_Aim of the exercise_
Check each line of the records below and collect those that include the word "computer".

_Data_
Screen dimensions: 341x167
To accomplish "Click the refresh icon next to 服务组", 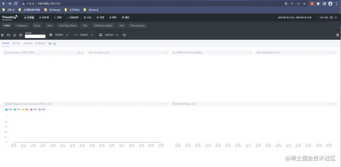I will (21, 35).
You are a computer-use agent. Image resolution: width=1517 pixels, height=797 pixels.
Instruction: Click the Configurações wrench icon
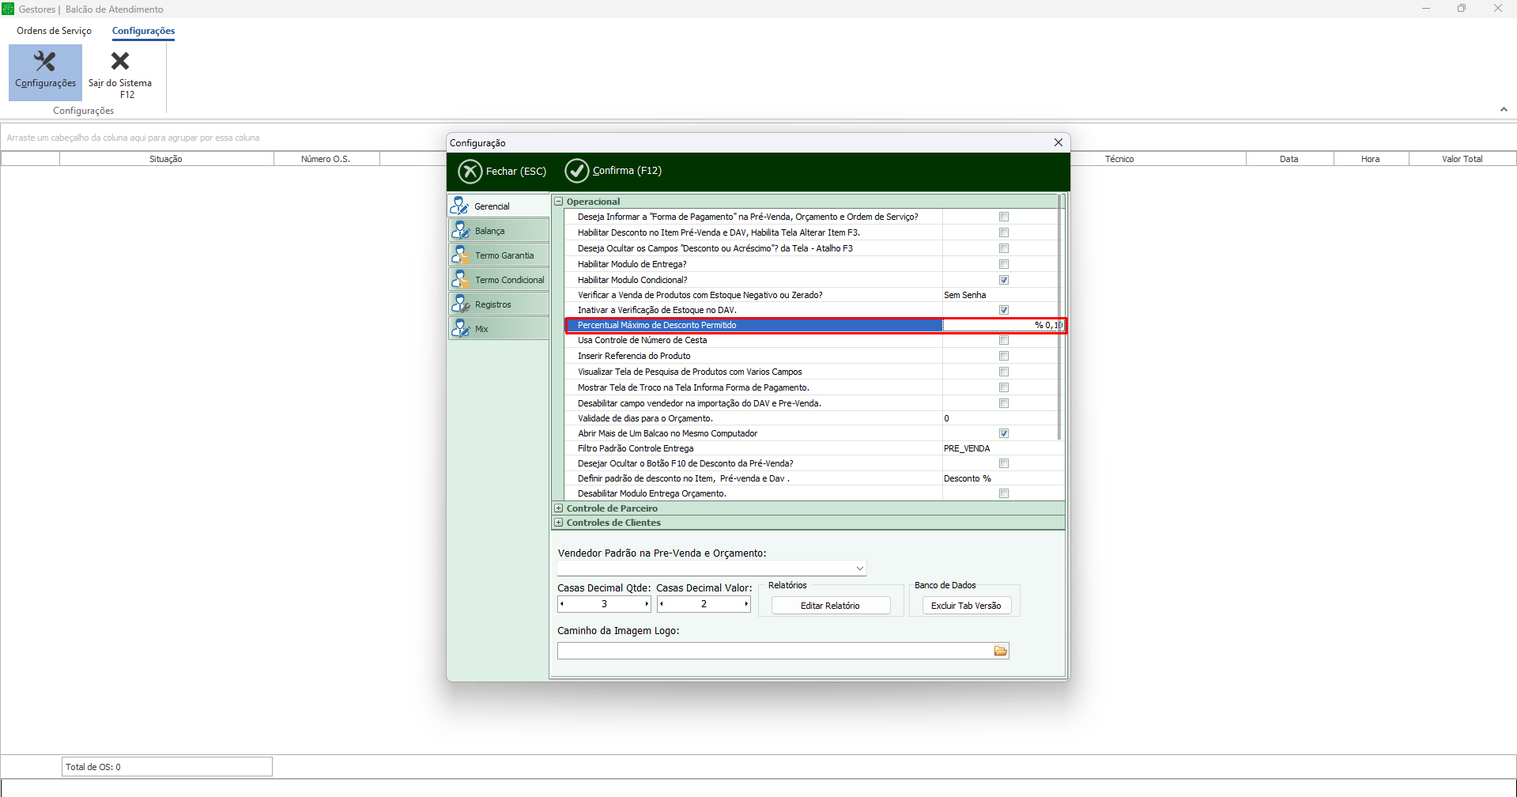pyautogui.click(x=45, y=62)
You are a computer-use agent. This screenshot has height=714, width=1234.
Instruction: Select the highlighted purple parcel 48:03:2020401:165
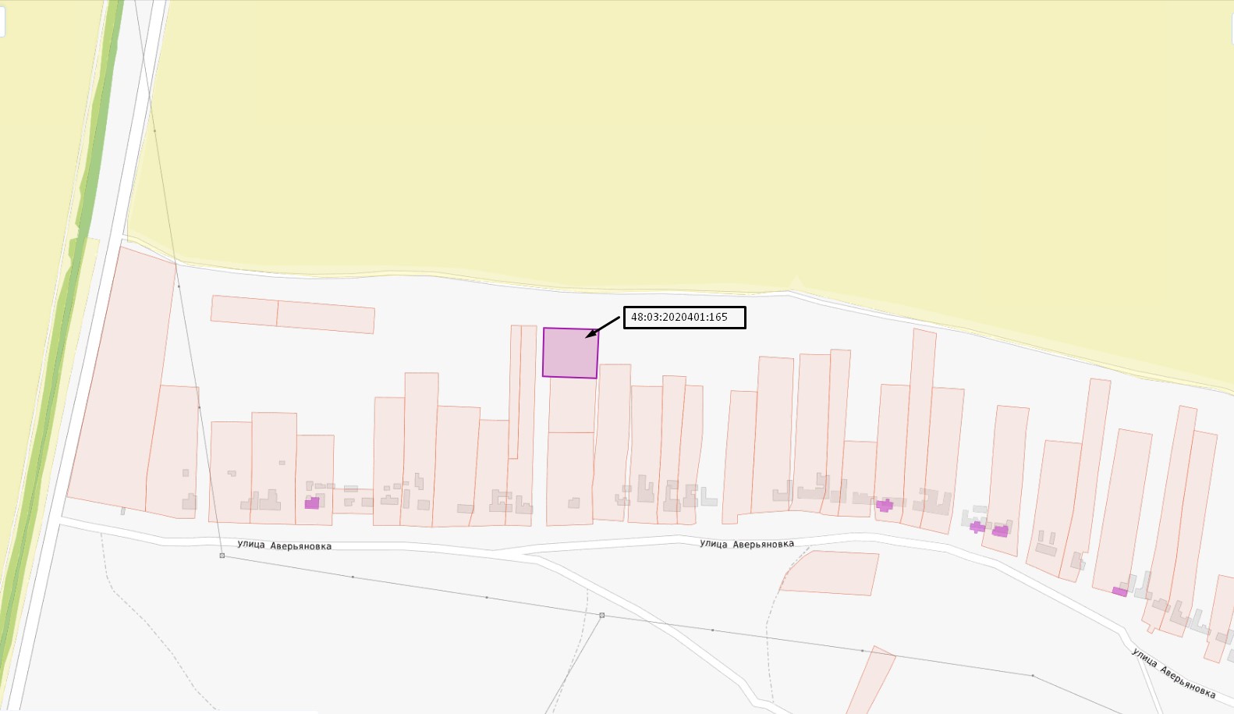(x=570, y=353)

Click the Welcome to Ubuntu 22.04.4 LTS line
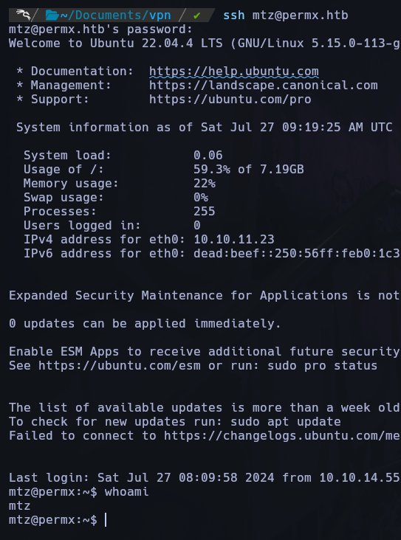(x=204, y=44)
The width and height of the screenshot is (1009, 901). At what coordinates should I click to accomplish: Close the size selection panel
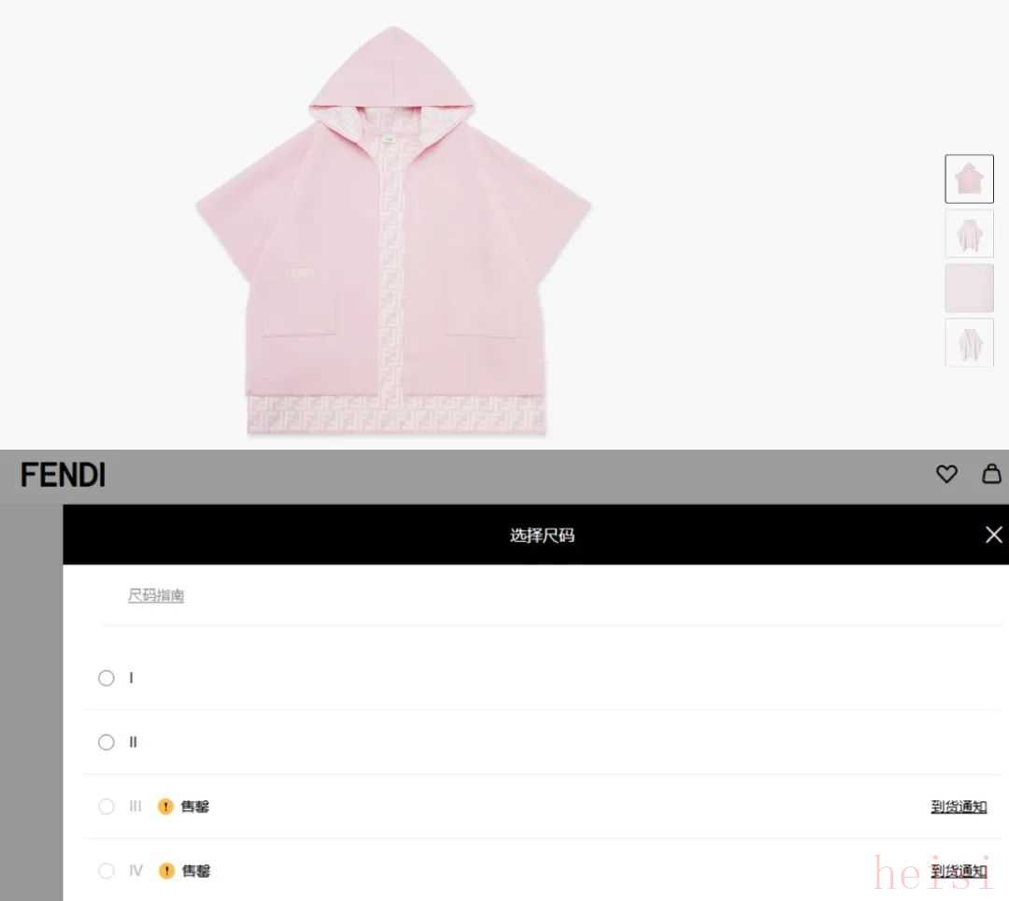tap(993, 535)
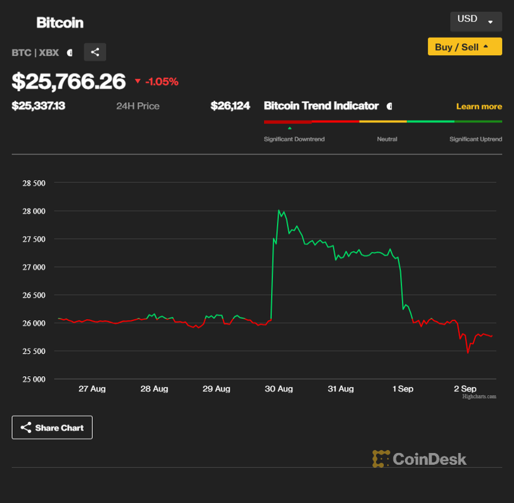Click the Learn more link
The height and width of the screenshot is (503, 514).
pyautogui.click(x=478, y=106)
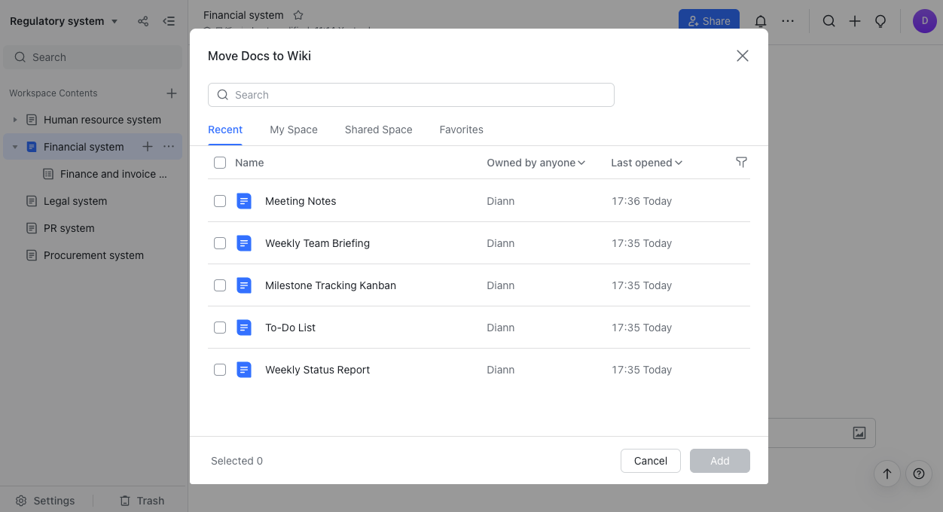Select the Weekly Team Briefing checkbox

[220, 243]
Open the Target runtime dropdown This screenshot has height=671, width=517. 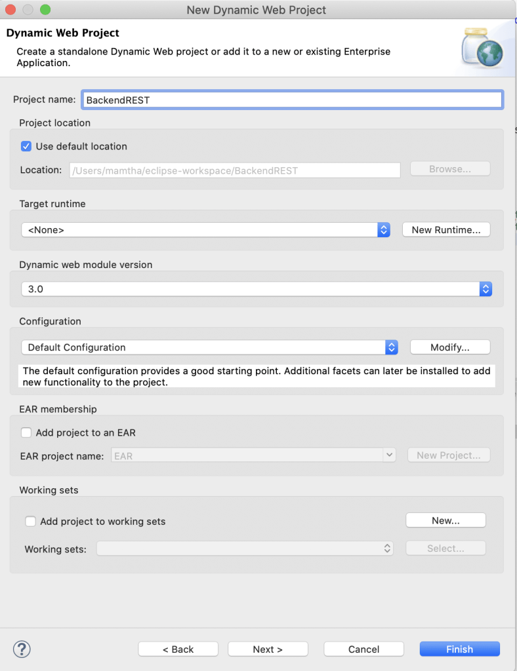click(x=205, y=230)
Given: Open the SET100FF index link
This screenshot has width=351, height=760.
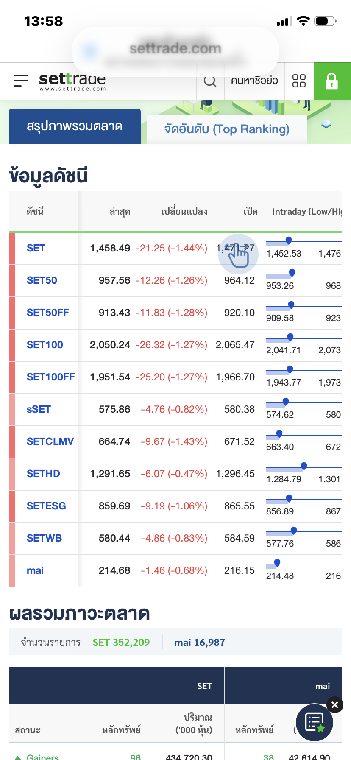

_Answer box_
You are a computer-use agent. Image resolution: width=1517 pixels, height=797 pixels.
You are a computer-use agent. This screenshot has height=714, width=1234.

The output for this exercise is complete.